Making a Great Decision in Hiring a Coach

If you are considering hiring a coach for your personal or business growth do your homework and be sure you make a considered and well thought out decision. A major issue in the market today deals with the quality of coaching. It just seems that everyone and their uncle can and do call themselves a coach without regard to what it takes to be one. The end result is that many individuals and business owners alike are being taken advantage of and it hurts the entire industry.

You cannot set your mind to just go and hire a COACH. The coaching industry is like any other specialized industry. You should hire a coach based upon someone that can specifically help you based upon your individual needs. If you have personal and life issues, find a great Life coach. If you have business issues, then hire a business coach. But please, promise me that you won’t just go out and hire a coach without asking some questions. Look, if your heart is failing and you need a triple bypass surgery to stay alive do you go to your General Practitioner or do you go to the best Cardiothoracic surgeon in the market? Or in a more caustic example do you go to that top Cardiothoracic surgeon or do you go to your local veterinary? Now remember the Vet is a doctor.

Ridiculous right? But many people hire coaches without doing any research or thinking. And, this can be a very serious issue with very serious consequences. Let’s say you’re having business issues and really must have some help and advice. You ask a friend and he suggests a friend that is a coach. You hire them without finding out that this person is a Career Coach with no real basic business experience. You hire them, the process fails and you spend precious budget and you’re mad. By the time a qualified coach gets to this person, they say, “I’ve tried coaching, it doesn’t work.”
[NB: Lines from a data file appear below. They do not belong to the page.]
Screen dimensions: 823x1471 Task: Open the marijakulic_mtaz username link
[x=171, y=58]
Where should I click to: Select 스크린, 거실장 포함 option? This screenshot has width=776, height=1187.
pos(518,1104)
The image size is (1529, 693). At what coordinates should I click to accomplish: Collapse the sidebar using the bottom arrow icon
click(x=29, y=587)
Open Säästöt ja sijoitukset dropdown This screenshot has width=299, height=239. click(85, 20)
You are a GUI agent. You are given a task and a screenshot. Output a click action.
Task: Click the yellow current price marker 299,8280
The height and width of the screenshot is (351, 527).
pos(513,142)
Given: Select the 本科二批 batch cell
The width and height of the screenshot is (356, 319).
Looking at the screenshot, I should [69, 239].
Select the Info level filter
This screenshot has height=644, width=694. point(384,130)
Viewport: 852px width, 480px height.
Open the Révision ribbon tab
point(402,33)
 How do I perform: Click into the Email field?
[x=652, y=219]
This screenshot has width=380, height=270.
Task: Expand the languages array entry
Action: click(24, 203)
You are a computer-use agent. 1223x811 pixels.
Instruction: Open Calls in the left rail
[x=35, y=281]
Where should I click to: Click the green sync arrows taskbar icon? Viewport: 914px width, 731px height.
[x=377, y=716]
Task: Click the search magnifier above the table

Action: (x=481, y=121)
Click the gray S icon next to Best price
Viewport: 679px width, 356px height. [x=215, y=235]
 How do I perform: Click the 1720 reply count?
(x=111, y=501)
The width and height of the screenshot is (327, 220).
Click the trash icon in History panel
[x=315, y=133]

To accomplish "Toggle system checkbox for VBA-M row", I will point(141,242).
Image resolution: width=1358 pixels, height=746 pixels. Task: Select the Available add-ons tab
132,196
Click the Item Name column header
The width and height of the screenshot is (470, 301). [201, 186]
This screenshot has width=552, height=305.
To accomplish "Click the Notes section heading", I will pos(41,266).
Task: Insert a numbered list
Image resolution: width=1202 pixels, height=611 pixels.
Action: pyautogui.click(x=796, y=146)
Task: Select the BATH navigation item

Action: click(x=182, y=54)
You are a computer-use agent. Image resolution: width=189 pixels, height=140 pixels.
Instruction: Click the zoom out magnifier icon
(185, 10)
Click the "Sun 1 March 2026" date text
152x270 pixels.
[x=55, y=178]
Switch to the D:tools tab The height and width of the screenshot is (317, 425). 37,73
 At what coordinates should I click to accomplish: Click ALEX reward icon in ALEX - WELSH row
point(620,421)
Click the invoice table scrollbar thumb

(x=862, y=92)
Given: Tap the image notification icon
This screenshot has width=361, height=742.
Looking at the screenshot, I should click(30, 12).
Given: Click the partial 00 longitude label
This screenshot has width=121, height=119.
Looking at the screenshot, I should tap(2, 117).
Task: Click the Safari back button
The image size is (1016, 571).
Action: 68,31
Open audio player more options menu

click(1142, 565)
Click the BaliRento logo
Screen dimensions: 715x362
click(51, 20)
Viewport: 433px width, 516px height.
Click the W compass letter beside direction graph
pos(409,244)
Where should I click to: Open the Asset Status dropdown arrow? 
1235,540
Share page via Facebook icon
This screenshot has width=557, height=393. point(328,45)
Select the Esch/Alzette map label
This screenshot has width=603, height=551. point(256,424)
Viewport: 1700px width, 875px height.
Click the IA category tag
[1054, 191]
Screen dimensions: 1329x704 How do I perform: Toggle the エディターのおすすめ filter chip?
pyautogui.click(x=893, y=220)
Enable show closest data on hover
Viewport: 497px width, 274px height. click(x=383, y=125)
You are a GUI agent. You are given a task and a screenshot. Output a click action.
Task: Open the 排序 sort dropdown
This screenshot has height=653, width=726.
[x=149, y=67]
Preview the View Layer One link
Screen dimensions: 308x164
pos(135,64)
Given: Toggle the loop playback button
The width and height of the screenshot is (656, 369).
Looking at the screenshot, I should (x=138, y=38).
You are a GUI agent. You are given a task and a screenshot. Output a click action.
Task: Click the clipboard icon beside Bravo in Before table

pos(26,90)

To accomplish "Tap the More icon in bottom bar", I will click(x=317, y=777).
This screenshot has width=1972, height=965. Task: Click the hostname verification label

Here’s what I’ve done about it. I welcome the fact that a prospect wants to review their coaching options and interview several “coaches”. I will however ask them to do one thing. I have created a check list of the appropriate and necessary questions that must be asked of every prospective “coach” in order to get all the information needed to make a good decision. The checklist will help evaluate coaches on an old fashioned “apples to apples” basis. After this happens, I ask to be the last person that they interview. Usually by the time they use the checklist for two or three, they give up and call me.

Two starting questions you must know:

  1. What exactly is your need?
  2. What kind of coach might fit that need?

 

The COACHING EVALUATION CHECKLIST:

  1. What kind of coach are you? If they can’t answer that question, leave. Leave quickly!
  2. What kind of certification do you have? What actions did you take to become a coach?
  3. What classes or training were you required to do to become a coach?
  4. What is your background that qualifies you to be a coach?
  5. What kind of curriculum to you offer?
  6. Do you use a proven system or do you just “wing” it?
  7. What kind of training did you do to become a coach?
  8. What kind of ongoing training to you do or is required of you to do to maintain your title?
  9. What kind of support to you have or do you offer? Do they have a “team” of experts supporting their work with you? Do they have teammates, consultants, experts that they have access to for additional opinions or strategies?
  10. Do you have your own coach?
  11. What is your average ROI (Return on Investment)?
  12. Tell me about your best coaching success story? They should have some that immediately come to mind.

Remember, your business or your job, or your life are important. Be careful who you turn them over to for help!